■ **TASK GOAL**: In the entries below, identify every line with the string "dialog" and copy it.

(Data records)
==============================
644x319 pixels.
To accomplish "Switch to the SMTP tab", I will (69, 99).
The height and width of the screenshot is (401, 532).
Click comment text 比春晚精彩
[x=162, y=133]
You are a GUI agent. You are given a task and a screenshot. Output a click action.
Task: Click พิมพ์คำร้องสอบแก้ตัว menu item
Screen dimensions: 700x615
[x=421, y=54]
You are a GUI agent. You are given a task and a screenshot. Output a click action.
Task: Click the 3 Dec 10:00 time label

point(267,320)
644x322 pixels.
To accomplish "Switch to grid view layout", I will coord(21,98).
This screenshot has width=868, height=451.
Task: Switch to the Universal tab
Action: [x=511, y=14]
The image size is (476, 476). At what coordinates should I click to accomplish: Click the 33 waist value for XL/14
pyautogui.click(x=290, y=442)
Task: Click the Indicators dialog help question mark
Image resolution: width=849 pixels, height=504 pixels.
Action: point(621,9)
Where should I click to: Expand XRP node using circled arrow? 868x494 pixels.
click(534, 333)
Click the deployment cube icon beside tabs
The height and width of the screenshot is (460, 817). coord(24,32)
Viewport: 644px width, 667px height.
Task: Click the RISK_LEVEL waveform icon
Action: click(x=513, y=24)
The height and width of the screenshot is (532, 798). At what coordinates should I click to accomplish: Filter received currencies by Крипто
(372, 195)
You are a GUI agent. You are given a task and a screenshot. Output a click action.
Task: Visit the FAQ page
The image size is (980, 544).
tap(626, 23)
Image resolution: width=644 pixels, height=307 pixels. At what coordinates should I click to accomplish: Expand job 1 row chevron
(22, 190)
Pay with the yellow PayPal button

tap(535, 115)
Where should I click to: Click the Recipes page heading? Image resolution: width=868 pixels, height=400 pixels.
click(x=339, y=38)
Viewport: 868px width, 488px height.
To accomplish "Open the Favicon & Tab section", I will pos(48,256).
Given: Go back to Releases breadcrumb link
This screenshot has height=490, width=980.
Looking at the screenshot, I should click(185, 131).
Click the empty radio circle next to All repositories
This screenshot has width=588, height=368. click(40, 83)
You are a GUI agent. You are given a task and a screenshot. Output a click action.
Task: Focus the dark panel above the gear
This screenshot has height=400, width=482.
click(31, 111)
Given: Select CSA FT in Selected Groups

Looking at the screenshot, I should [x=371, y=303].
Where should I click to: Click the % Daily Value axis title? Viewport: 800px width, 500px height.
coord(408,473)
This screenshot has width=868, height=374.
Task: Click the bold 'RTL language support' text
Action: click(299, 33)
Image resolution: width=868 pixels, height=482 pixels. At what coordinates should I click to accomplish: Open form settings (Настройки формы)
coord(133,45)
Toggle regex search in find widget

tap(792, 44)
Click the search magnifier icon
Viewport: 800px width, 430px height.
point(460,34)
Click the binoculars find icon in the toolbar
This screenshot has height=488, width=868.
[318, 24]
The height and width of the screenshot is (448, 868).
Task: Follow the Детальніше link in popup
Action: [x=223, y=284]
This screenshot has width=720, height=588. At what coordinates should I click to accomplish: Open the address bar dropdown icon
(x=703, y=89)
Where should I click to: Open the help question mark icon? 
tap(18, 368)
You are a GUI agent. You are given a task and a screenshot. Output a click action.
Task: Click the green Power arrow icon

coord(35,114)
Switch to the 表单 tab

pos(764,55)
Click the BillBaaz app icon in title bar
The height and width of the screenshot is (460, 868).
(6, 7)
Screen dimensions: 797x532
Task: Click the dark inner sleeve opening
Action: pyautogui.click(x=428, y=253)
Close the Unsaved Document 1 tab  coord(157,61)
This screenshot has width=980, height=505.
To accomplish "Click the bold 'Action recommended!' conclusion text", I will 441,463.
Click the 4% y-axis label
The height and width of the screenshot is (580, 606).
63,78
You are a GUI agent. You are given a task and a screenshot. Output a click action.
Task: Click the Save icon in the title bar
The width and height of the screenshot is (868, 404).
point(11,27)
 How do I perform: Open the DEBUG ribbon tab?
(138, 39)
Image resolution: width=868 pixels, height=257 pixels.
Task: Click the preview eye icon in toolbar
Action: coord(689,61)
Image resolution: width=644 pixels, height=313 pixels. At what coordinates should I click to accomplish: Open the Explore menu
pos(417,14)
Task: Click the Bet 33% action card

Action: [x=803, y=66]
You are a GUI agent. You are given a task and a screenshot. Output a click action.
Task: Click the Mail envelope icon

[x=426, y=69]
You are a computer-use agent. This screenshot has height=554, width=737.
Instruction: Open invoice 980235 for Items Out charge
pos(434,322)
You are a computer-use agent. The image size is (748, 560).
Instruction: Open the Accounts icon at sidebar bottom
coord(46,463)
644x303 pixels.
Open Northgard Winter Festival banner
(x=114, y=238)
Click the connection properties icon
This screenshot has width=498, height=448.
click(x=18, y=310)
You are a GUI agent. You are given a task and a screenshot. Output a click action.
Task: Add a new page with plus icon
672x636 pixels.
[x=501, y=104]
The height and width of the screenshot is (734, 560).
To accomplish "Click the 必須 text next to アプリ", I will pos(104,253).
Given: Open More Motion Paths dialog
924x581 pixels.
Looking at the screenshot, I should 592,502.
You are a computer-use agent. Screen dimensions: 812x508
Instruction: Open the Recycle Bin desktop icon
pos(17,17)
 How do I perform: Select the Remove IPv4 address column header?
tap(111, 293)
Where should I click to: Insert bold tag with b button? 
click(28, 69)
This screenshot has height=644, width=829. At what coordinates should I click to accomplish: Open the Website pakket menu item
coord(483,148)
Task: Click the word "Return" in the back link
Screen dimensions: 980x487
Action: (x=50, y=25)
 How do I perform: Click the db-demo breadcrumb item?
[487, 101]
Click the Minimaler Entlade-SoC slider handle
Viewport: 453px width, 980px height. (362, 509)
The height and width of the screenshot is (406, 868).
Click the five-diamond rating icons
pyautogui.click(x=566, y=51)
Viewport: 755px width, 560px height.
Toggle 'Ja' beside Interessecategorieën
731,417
==============================
■ **SOLUTION TO THIS EXERCISE**:
Task: Click the Indicators dialog help question mark
Given: Open More Motion Paths dialog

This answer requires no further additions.